◆ Task brief ◆
Continue the passage about Ancient Madder printed silk, picking up right after its final sentence.

◆ Source passage ◆
A historic art
Ancient Madder is a printed silk that uses traditional hand-printing and dyeing techniques to produce subtle yet intensely coloured designs. The natural dyes and finishing methods provide a distinctively deep colour palette and a dry, almost chalky texture quite unlike other printed ties.
It’s rare to find true Ancient Madder because production is demanding, and only one small mill in Britain sustains the practice. You start with heavyweight silk and natural pigments such as indigo (from the woad plant) and madder (from the rose madder plant). The colouring process has two parts. First the silk is screen printed by hand, typically with a small repeated motif or a paisley pattern. After that, it’s coloured in the oldest of ways: dip dyed by hand. Submerged in dye, the printed silk resists the pigment, while the unprinted portions take the colour. From there, the silk is washed and finished with gum Arabic.
Since the nineteenth century, synthetic dyes have offered an explosion of new colours. Working with older, natural dyes means putting aside the electric blues and yellows in favour of an organic palette of complementary tones: deep indigos, mossy greens, burnt oranges and reds. Like ingredients in the hands of a good chef, these colours are rich and distinctive but fit together effortlessly.

Stored items:
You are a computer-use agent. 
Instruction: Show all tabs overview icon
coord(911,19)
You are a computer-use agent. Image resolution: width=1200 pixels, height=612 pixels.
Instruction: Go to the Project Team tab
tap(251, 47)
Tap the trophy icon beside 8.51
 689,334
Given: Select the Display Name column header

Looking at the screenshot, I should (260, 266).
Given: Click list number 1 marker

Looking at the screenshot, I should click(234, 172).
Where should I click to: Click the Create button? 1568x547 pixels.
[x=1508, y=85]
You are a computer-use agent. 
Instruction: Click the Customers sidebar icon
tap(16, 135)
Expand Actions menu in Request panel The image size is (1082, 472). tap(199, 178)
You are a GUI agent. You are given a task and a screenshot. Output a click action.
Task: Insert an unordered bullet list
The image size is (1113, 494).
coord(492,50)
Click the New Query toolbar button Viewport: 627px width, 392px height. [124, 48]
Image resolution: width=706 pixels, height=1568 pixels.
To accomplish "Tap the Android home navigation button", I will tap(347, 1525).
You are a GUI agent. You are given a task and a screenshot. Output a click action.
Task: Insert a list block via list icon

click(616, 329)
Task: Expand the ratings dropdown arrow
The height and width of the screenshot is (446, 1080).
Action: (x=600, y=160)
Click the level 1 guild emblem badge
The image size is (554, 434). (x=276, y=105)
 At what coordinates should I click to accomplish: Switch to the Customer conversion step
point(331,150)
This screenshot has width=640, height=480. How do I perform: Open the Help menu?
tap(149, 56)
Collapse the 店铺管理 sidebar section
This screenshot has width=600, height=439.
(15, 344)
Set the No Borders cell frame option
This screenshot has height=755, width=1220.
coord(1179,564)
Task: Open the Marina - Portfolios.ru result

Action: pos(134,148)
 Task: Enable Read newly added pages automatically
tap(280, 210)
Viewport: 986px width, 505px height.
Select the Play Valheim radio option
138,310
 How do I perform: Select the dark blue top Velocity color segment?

◆ Answer section ◆
The comparison might seem surprising, but ancient madder is the neckwear equivalent of heritage denim: coloured using an ancient dye, working with, rather than against, the natural qualities of the materials. Befitting an old English craft, our madder ties are constructed and finished in England with the same patient attention and skill: cut and sewn by hand, using a single slip stitch to provide elasticity, and either self-tipped with another layer of madder silk or neatly hand-rolled.
These ties are richly coloured and yet restrained. Their warm tones and matte finish make them versatile pieces. They are the classic choice with winter jackets in wool flannel and tweed, but ancient madder is at home with anything from a suit to a button-down shirt and a Shetland sweater, in the office or at the pub. And like a good beer, they’re a reminder that traditional methods are worth preserving.